Le journal « Le Citoyen » du 7 mars 1936, défend le maire de Cachan. Il titre :
« Les bolchévistes émettent des
accusations répétées contre M. EYROLLES qu’ils voudraient mêler à un prétendu scandale des briques du nouvel hôtel de ville. L’organe officiel des soviets avec sa mauvaise foi coutumière a repris
2 articles des protagonistes de la faucille et du marteau….. Ainsi, une nouvelle fois les bolchévistes avec une mauvaise foi évidente qui les caractérise toujours, ont essayé d’apporter le
trouble parmi les populations laborieuses d’une commune de banlieue….de son côté M.. EYROLLES est décidé à faire toute la lumière sur certains agissements et il a adressé au procureur de la
république une plainte contre X.»
Les caricatures de « Front Rouge » accusent le maire de Cachan lors du vote du budget.
Les élections législatives du 26 avril et du 3 mai 1936 sont proches. Le Front Populaire les gagne, rassemblant environ 57 % des suffrages exprimés au premier tour et envoyant, au terme du second, un total de 386 députés sur 608, pour siéger à la Chambre des députés.
Début juin 1936, MM. LEMOINE et MARCILLOUX demandent la démission collective du conseil municipal.

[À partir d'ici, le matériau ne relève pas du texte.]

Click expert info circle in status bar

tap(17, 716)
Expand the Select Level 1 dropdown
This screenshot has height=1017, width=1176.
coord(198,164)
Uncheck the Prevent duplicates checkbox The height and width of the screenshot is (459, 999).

Le 10 juin 1936, M. LEMOINE (SFIO) propose une résolution qui salue la victoire du Front Populaire. Trois conseillers interviennent :
M. GROS qui votera contre, M. CHOPLIN qui considère que le conseil municipal n’est pas compétent et ne prend pas part au vote, M. DESGUINE qui s’associe à la résolution présentée. Elle est adoptée par 13 voix pour, 7 voix contre et 4 abstentions.
Le 4 août 1936, le conseil approuve le décompte définitif des travaux de construction de l’hôtel de ville et du bureau de poste pour 3 820 430 francs [3].
L’affaire des briquesétait-elle un des éléments annonciateurs des changements politiques qui se préparaient en 1935?
Plus simplement, relevait-elle plutôt de rivalités entre architectes déstabilisés dans leurs habitudes par la faillite de l’entreprise chargée de construire l’hôtel de ville ?
Relève-t-elle de l’utilisation politicienne de disfonctionnements
entre les professionnels du bâtiment ?
A chacun d’entre-nous de se faire son opinion.